A grouping I looked at closely was the Liberal Catholic Apostolic Church, set up after numerous groups and name changes and steered by the talented musician Bishop John Kersey. He wrote lots of webpages for this new grouping, and he headed it with Bishop Andrew Linley and the new boy Bishop Alistair Bate, one time lay leader of Glasgow Unitarians (I have discovered his picture on a copy of The Inquirer). Now, incredibly, Kersey and Linley have gone and they are not even listed in the The Independent Liberal Catholic Fellowship. Linley joined Kersey in a new set up, The Apostolic Church of the Divine Mysteries, although it has a direct connection with Kersey's somewhat spiritual mentor Bishop Bertil Persson (who also wrote about those Bahais who accepted the Guardianship of Mason Remey). His new outfit claims to be more traditional Catholic than traditional, in that it is pre-Nicene in its observances. I don't see the commitment once held towards the Liberal Catholicism of Leadbeater and Wedgwood, though this may be there, nor can I see what has happened to any religious connections with the private and independent and immensely named European-American University that has ad hoc courses and publications linked to these concerns.
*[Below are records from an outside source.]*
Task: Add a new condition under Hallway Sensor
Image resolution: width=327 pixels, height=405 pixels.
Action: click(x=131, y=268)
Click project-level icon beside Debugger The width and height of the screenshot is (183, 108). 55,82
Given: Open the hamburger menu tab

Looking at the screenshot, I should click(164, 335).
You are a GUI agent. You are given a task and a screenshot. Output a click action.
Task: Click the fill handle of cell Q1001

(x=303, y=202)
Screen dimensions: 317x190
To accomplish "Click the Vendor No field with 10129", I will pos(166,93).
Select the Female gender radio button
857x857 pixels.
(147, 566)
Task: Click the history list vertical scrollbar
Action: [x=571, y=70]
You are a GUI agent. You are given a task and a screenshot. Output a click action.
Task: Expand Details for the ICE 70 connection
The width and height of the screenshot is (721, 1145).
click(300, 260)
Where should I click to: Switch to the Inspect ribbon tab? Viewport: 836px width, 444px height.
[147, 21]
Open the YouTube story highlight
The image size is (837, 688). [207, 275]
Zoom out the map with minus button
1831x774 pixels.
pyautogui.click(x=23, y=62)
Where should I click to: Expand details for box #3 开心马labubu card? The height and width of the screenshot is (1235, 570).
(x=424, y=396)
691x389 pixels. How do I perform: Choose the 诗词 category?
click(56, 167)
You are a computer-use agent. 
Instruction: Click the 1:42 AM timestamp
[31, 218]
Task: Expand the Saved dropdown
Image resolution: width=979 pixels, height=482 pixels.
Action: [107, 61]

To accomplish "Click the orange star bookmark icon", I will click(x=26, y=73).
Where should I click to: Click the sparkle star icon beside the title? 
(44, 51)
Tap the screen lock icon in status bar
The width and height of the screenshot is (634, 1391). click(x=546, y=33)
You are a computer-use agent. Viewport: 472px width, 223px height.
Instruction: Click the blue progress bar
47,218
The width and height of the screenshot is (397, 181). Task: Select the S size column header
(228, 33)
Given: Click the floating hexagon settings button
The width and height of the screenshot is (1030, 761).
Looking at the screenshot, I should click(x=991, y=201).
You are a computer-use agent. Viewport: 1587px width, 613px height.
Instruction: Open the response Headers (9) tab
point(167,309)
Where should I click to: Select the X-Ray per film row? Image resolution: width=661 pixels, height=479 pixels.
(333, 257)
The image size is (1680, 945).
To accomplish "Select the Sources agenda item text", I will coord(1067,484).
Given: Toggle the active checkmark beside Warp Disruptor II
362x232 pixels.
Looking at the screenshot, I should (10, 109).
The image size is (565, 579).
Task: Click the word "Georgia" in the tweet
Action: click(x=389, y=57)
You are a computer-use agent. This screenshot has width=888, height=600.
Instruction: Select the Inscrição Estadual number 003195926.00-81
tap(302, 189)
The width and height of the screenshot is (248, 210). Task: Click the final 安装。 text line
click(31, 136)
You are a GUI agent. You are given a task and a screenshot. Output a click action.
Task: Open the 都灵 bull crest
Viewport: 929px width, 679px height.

Now the news is that LCAC has decided to drop having a Metropolitan, and have decided on a more collegiate Presiding Bishop approach, with Alistair Bate as the first. Good luck to them. I always thought he had a better strategy in developing, in effect, a congregation based around esoteric Christianity up there in Edinburgh; you cannot have a Church simply based on ordaining people from each and every tradition and making bishops as you go along, even if there are people receiving rites of passage in the meantime. Whether a congregation is online or regional or local, you have to have a gathering. Otherwise it is too fantastical and like playing at it. I understand he still takes services at Newcastle Unitarians as well as doing some Druid type workings.

I think the argument can be made that they draw from the Free Catholics of Rev. Joseph Morgan Lloyd Thomas (Unitarian: 1868-1955) and W. E. Orchard (Congregationalist), and they might mention Ulric Von Herford, the Unitarian minister who became an animal rights bicycling and monastic church ministering Liberal Catholic Bishop, but it's a bit much to claim Francis David of Transylvania, who became entirely Protestant and of the left wing of the Reformation. When Knut Heidelberg was ordained minister in Hungary and took this back to Norway, it was specifically stated in the ceremony that they did not believe in apostolic succession in the sense that Catholics do. It was a procedure of recognition, not handing down some sacred deposit.
Of all of them the most ecumenical and mainstream is probably the Open Episcopal Church associated with the Most Reverend Jonathan Blake, a self-financing bishop with a high media profile. His outfit looks to the Old Catholic prior to the Liberal Catholic development and, like all these groups, is socially inclusive if 'regular' in a doctrinal sense. My interest is inevitably more in the liberal groups, even the stranger ones: I'm just not into magic.

5 comments:

Brother David said...

I get in trouble with them because I call what I see as truth, someone who could not make it in a legitimate organization who likes to play at church and who likes to play at being a bishop. Quite often some queen(s). (And not the kind who is your head of state, Adrian.)

Erp said...

One minor point, Wedgwood (one 'e').

Pluralist (Adrian Worsfold) said...

Corrected.

Dah.veed: you lack my diplomatic skills; that's far too direct.

Anonymous said...

The whole Liberal Catholic 'thing' seems too close to 'Monty Python and the Holy See' for comfort in my opinion ; Unitarians should steer well clear of pantomime Cardinals and Archbishops !!

Pluralist (Adrian Worsfold) said...

They should: actually they have used Golders Green Unitarian Church for some of their ordinations.